Once the gym and spa was up and running, the pair turned their attention to owning a hotel. Even then, they relied on fate giving them a hefty nudge.

People would visit our treatment rooms and ask if they could stay the night. We were so bombarded with requests, we knew if we opened a hotel, it would be a success

They bought a ramshackle building next to the gym that had gone to rack and ruin, and built a luxury boutique hotel that, frankly, beats spots off its competitors.

Not that it was easy. This was 2008, and within months of getting funding, the financial crisis hit. In London, banks wobbled, and the business had to fight to stop them calling in their loans. “It was horrendous, but our perseverance pulled us through,” he says. A number of boutique hotels have sprung up since then, but the Varsity remains the big dog in town, an oasis of class and consistency.

Talking of which, the Varsity is of course dog-friendly. Will doesn’t actively advertise the fact, but any customer is welcome so long as they not too boisterous, take advantage of the proper toilet facilities, and clean up after themselves. So much for human customers – their dogs are welcome too.

Will’s own sleek little beam of delight is Ralphie, a miniature dachshund. And what a scamp he is. After chatting in the River Bar, the Varsity’s main evening restaurant, which serves excellent wine and great steaks sourced from an organic farm in Suffolk, we swing by the main office to say hello to the little pup.

Ralphie has one of those butter-wouldn’t-melt faces, the type that says ‘who, me?’ after you’ve caught him polishing off a tray of biscuits and a Beef Wellington. The little guy is the hotel’s sweetheart, beloved by the staff, and regularly found on the roof, sniffing around for scraps and morsels.
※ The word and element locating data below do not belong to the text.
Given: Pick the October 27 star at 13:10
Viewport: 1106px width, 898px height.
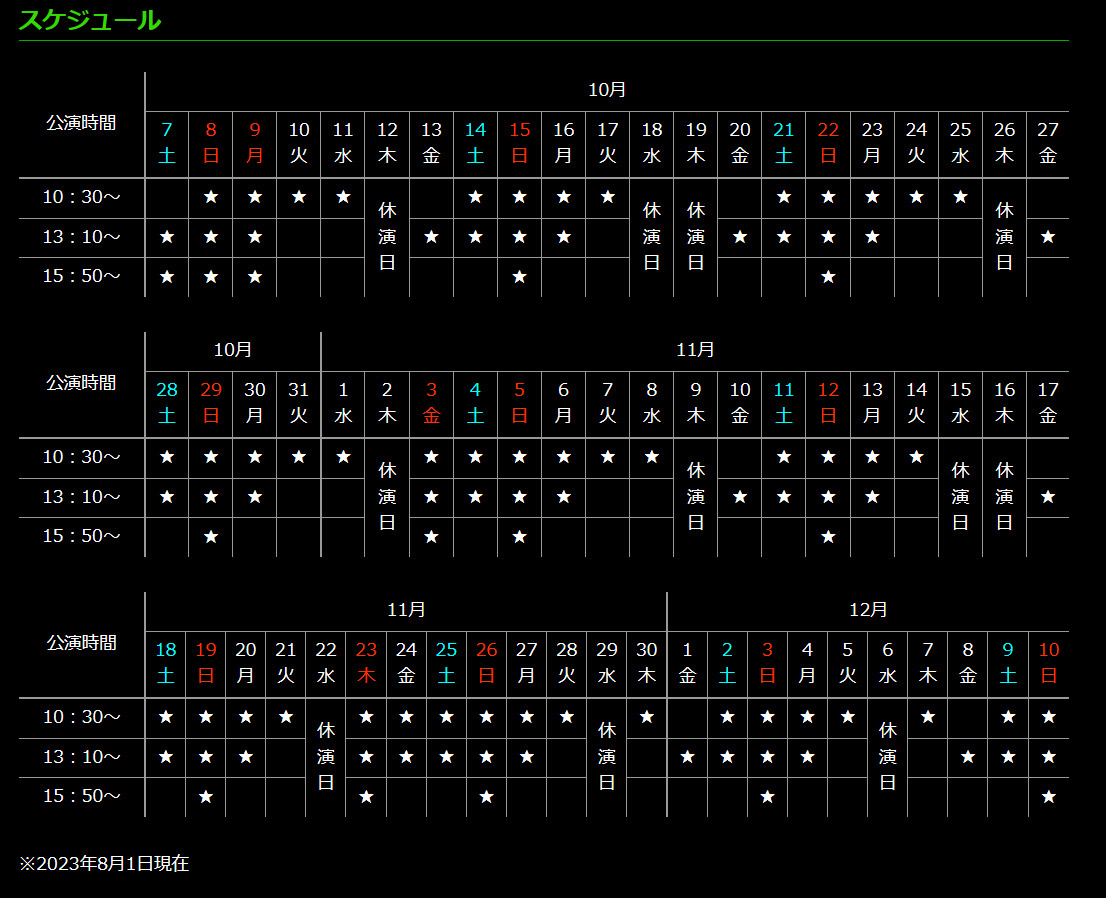Looking at the screenshot, I should [1047, 237].
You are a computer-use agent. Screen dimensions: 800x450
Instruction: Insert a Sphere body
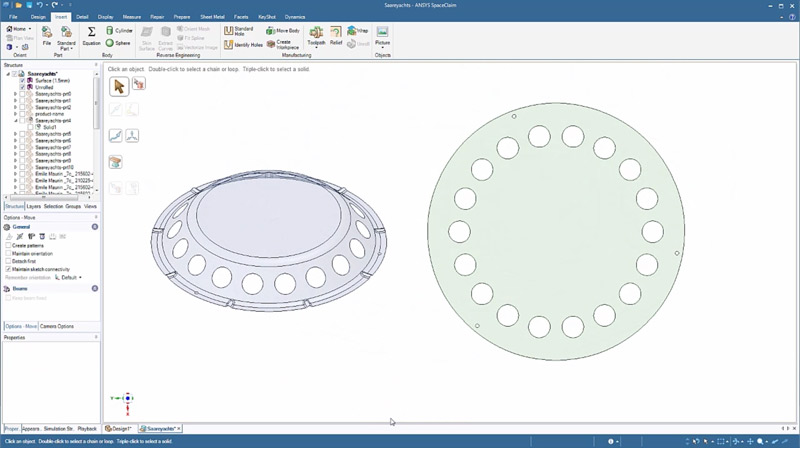point(119,43)
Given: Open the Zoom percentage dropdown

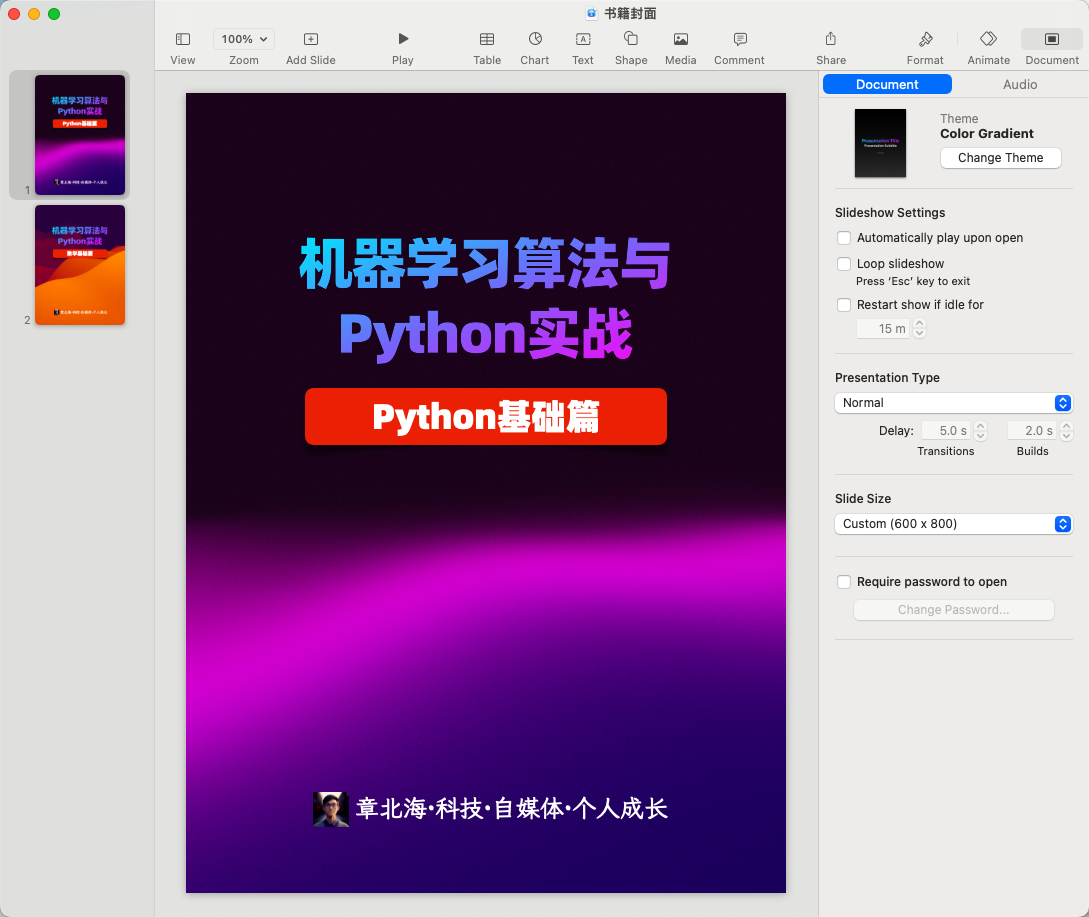Looking at the screenshot, I should point(243,39).

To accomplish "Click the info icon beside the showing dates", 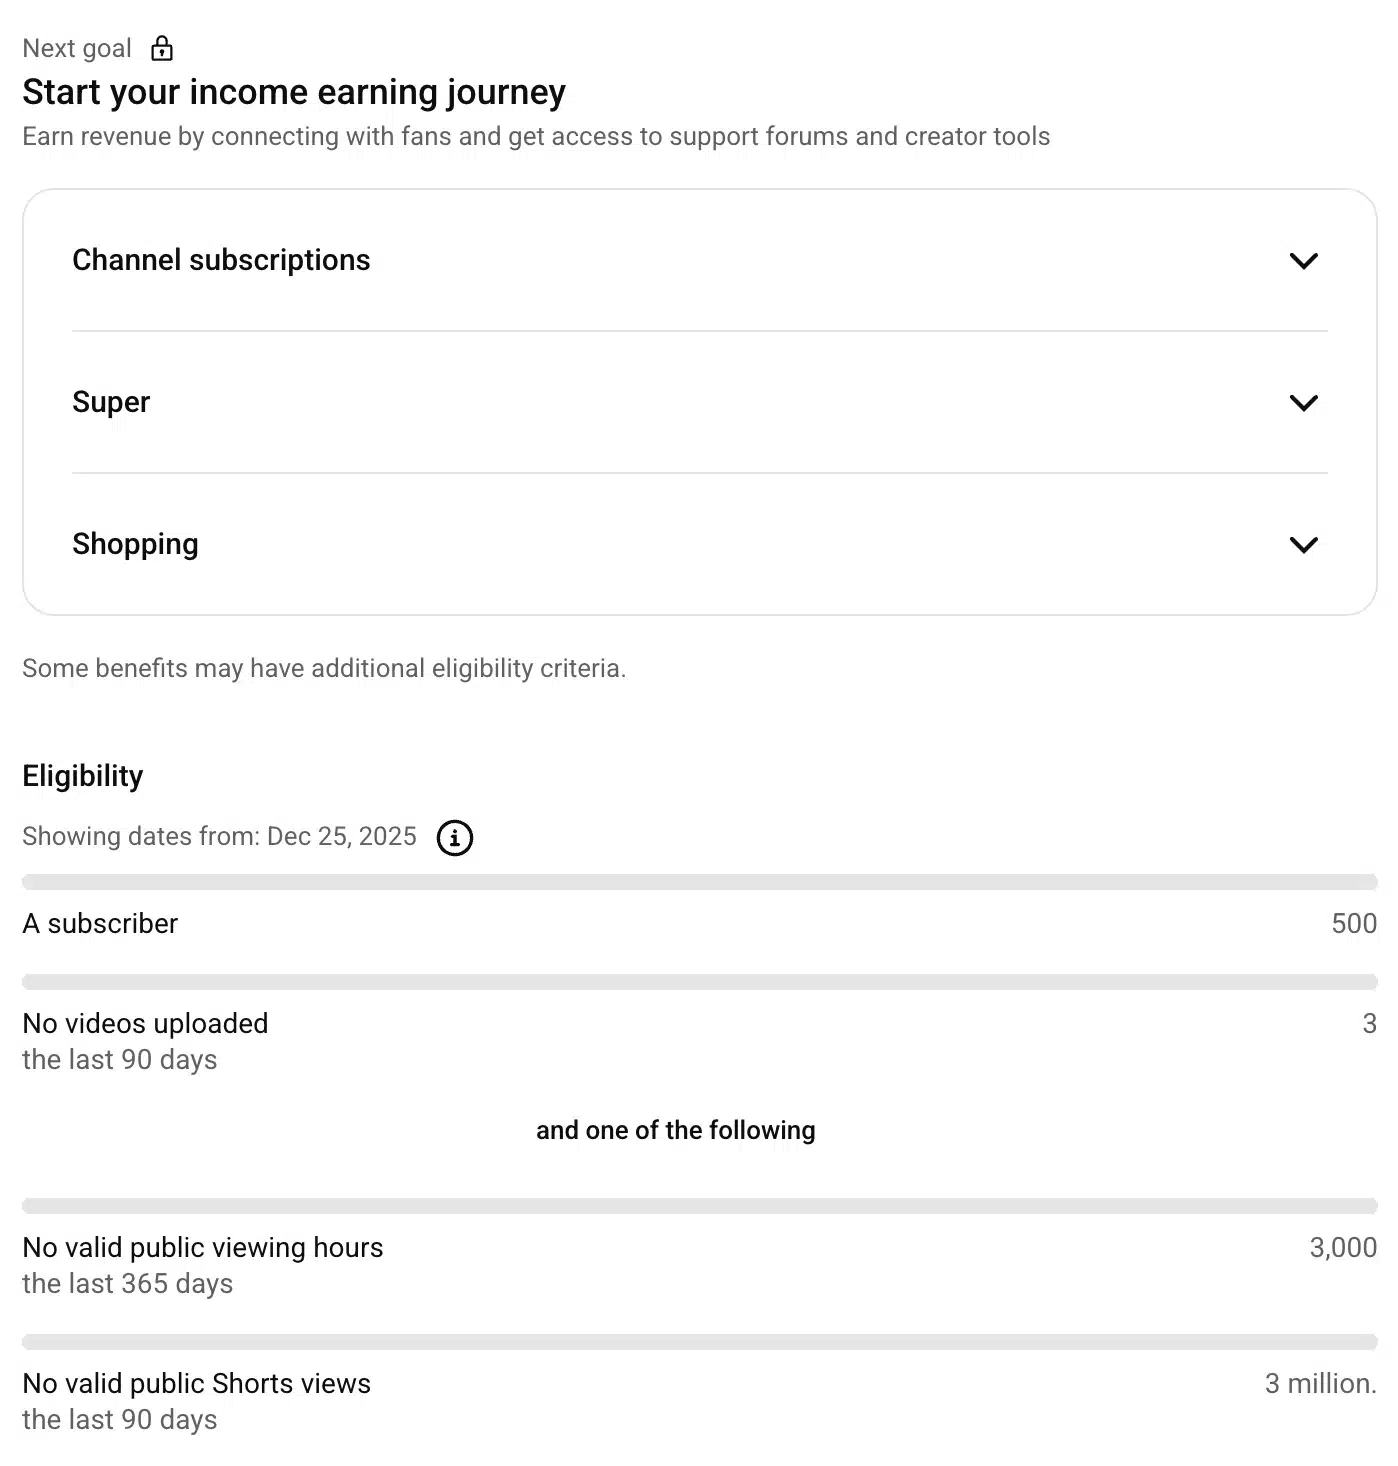I will coord(455,838).
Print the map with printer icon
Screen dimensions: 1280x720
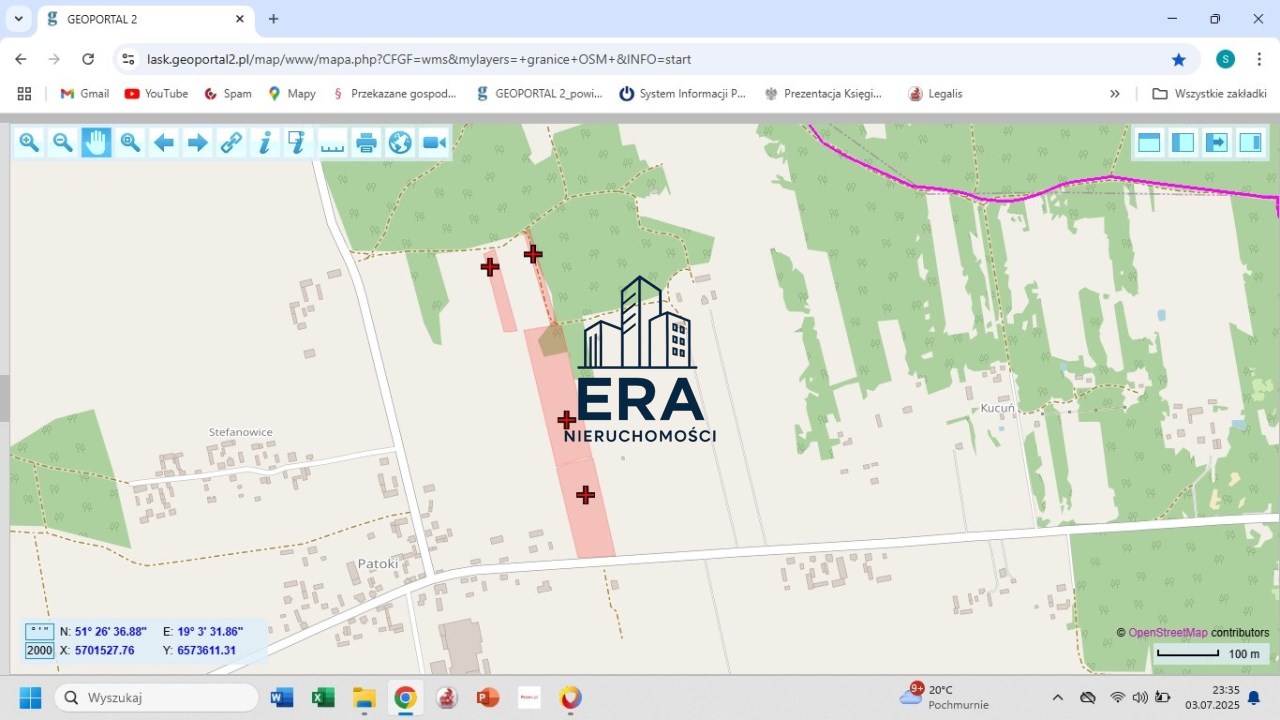[366, 143]
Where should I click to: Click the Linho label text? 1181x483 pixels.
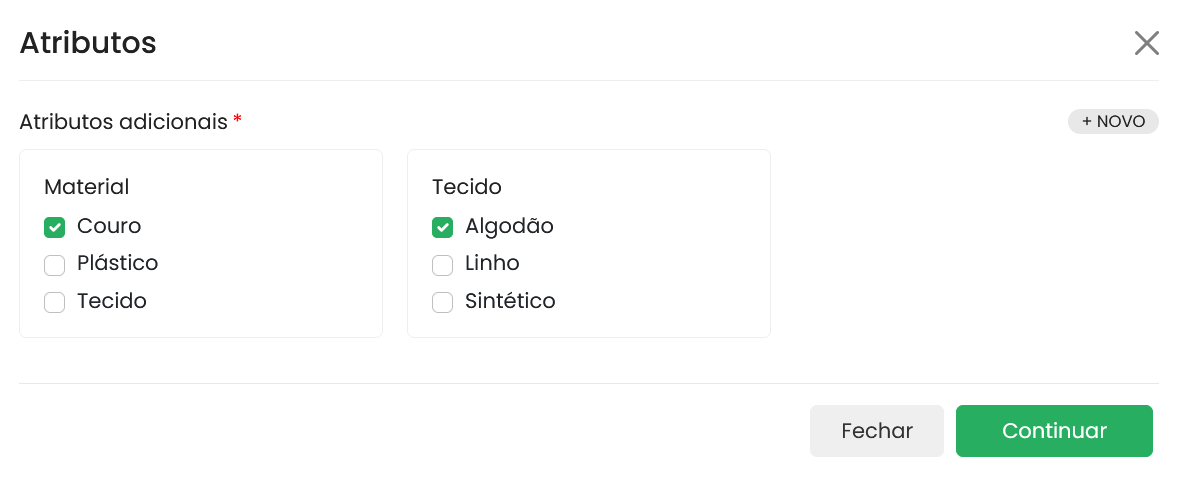pos(492,263)
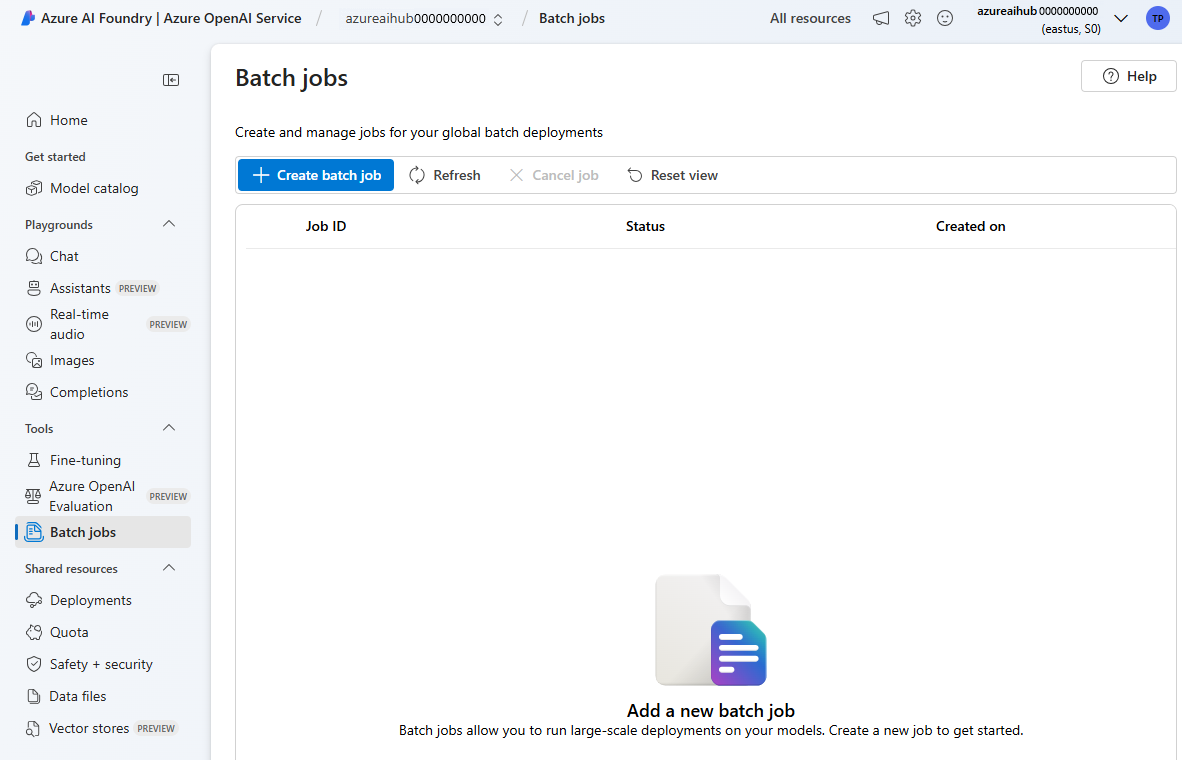Viewport: 1182px width, 760px height.
Task: Collapse the Shared resources section
Action: pos(169,568)
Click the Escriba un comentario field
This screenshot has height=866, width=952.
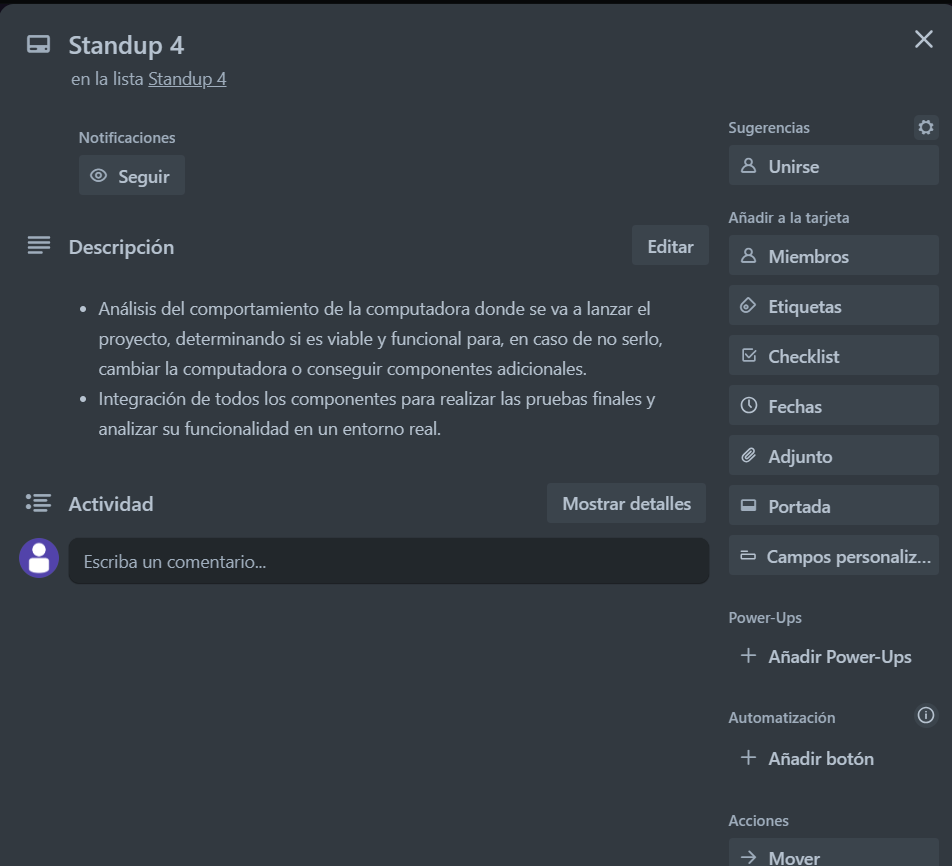(x=388, y=561)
True to type – ‘Dachshund’ translates from the German as ‘badger-dog’, he burrows down rabbit holes during walks across the Fens, and has a proper sweet-tooth, apt to raid the larder if someone has left chocolate lying about. A few weeks before we meet, Will rushed Ralphie to the vet after finding him tucking into a box of whisky-laced choccies. He was fine, of course. Scamps, and Ralphie is one of the best in his class, a pup that revels in his role as the chien de résidence at the Varsity Hotel, always survive scrapes and scuffles intact. Not to mention a little bit fatter.